The nine-year-old had entrusted her best thoughts to a poem copied from a Big Chief tablet into her diary.
“Bonnie Mae Buckley” read the golden letters on the diary’s leather cover.
I could not read it
to anyone
because diary words
are a secret.
Besides, someone
might laugh at me.
The Buckley ranch where Bonnie and her three brothers roamed stretched as close to Canada as a Montana ranch could. After a half century of being a Buckley place, the ranch’s ownership fell to a bank in 1937. The loss scarred the family, especially father Patrick, who found work at the oil refinery a couple of miles down the road and Mama Dorothy, a victim of severe depression.

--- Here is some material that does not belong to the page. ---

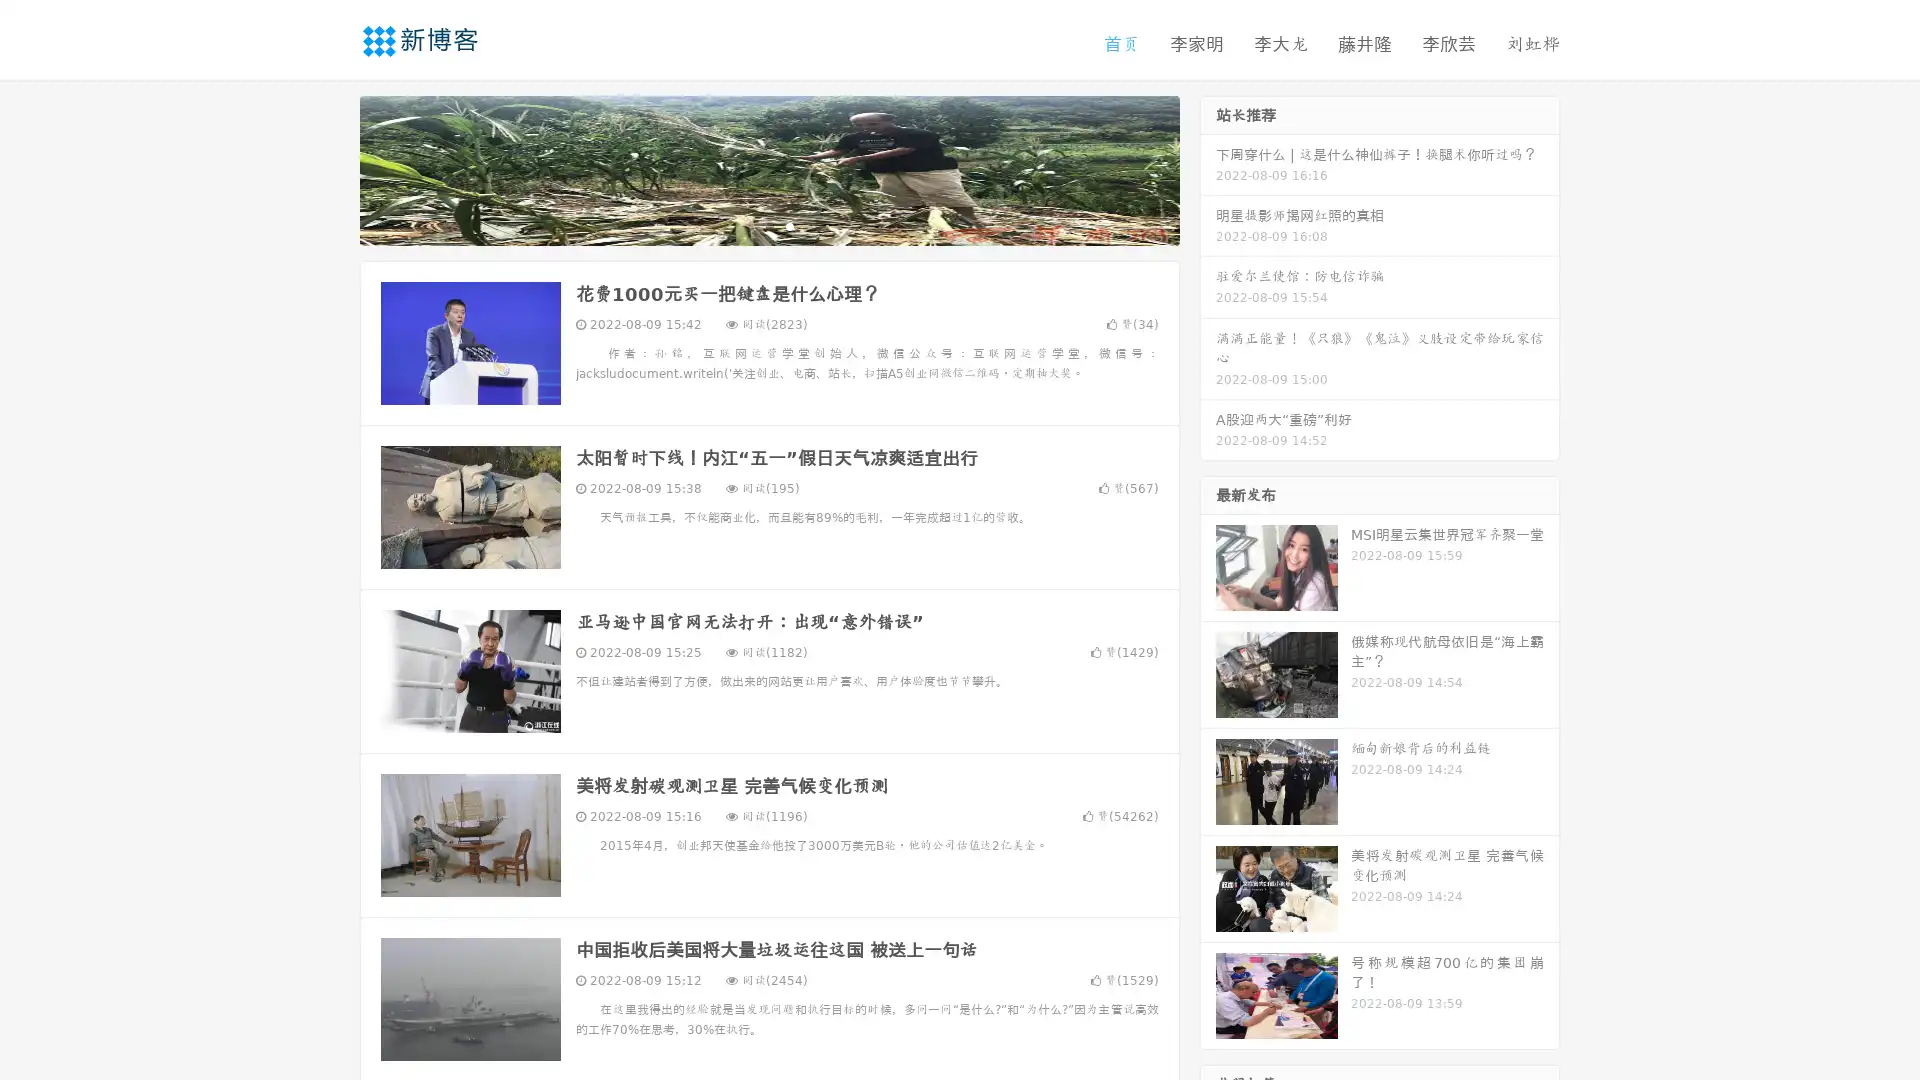 This screenshot has height=1080, width=1920. Describe the element at coordinates (330, 168) in the screenshot. I see `Previous slide` at that location.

The family crowded into a four-room house that Mama attempted to rescue from its worn, drear look with white curtains on the windows and calcimine on the walls.
The water in the well
has too much sulfur
for drinking or cooking.
We wash clothes, dishes
and ourselves in it.
The family sent Bonnie to a Catholic boarding high school. She helped pay her way by doing housework.
Assigned to dust
to pay my tuition,
I loved the smell of lemon oil
on dark woodwork,
gold harp,
and the ornate furniture
all green velvet and carved roses,
found in a Victorian convent.
With two courses left to earn a diploma, she met and married a University of Montana student. What followed was a series of new places —Southern California and Missoula again and finally, for five years, Guam.
There was a Norton [cycle] to remind me
of riding one through the jungles
of Guam to view the wild orchids.
Now a mother of two sons, Bonnie had finished high school by correspondence and then earned her associate degree at Guam Community College, gaining a scholarship to any mainland college or university. Meanwhile, her poetry, captured on scraps of paper, was shoved into the backs of drawers or folded into stacks of forgotten magazines.
From among the many colleges and universities where she applied, only Western New Mexico College replied with a hand-written letter, telling her of available housing. Bonnie had settled on studying psychology and post-secondary education. She intended the move to Silver City to endure only long enough for a bachelor’s.
Instead, with some interruption, Silver City absorbed a lifetime. Just as the Guam Community College saw in this young woman a keen intelligence and a steely determination, WNMU found a dedicated teacher, a creative dean, a resourceful maker of good trouble. It was she who introduced classes of Chicano and feminist studies. It was she who sponsored a Chicano student activist group before MEChA appeared. It was she who fought for equal pay. Some administrations respected this Montana rebel, some tolerated her and some found her to be an irritating gadfly.
There was a divorce and afterwards came six years of dating a handsome, young Chino High science teacher whose family was among the first to ranch in the Gila. Librado Maldonado.
“Librado loved to dance,’ Bonnie recalls, “and he knew all the steps—the schottisches, cumbias, the two-step and bomba and plena. We danced to popular orquestas at the Casa Blanca and other bars scattered around the mining district. Many weren’t entirely respectable, but the music was good.”
Her PhD dissertation explored the self-concept in American youth as affected by skin color. Bonnie considers knowledge to be a tool for improving how we live together. The town had no coordinated mental health services until Bonnie joined with others to form Border Area Mental Health Services. So, too, with Bonnie’s participation, emerged a shelter for victims of domestic abuse and a book festival—two organizations representing her wide concerns.
She sat near Madame Millie and her girls at the circus, visited the home and shop of Rebecca Brewer, herbista and philanthropist, chatted with Johnny Banks and when married to Librado, owned the house built by Col. John Fleming, former mayor often credited as one of those persuading the Territorial Legislature to establish a normal school in Silver City. In these later years, raising a glass to senescence, she pictures a nameless Apache hunter losing an obsidian arrowhead.
Later, in six books all these Silver City personages and more, served as frames for poetry:.
Ward recalls his mother’s story
of a USO dance where she was turned away
because she was accompanied by her friend
of Mexican descent.
She returned to E
and announced the dances would be moved
there, where everyone was welcome.
And flowers. In Bonnie’s life, begun in the treeless landscape of a Montana coulee and continued at the northern edge of the Chihuahua Desert, flowers bloom into her words. Four o’clocks. Lilies. Morning glories. A single columbine.
And the Big Ditch, the former Main Street become a city park in an arroyo, serves as a constant orientation.
A Southwestern town
where self-awareness dozes
among the mossy boulders
of The Big Ditch
while the famous Southern Hotel
is torn down to be replaced
by a Hudson Street service station.
For her passion, her honesty and her words Women Writing the West gave her the WILLA Literary Award. Citing her active leadership to advocate and to organize in the community, the New Mexico Women’s Hall of Fame inducted her in 1999. Silver City named her its first Poet Laureate. In addition, Bonnie leaves a legacy of poems, rollicking with humor, scolding with irony, always celebrating the plain language of the American West.
How fortunate Silver City has been to attract the loyalty of Bonnie Buckley Maldonado. How honored we are today to hear her voice and to attend to her words.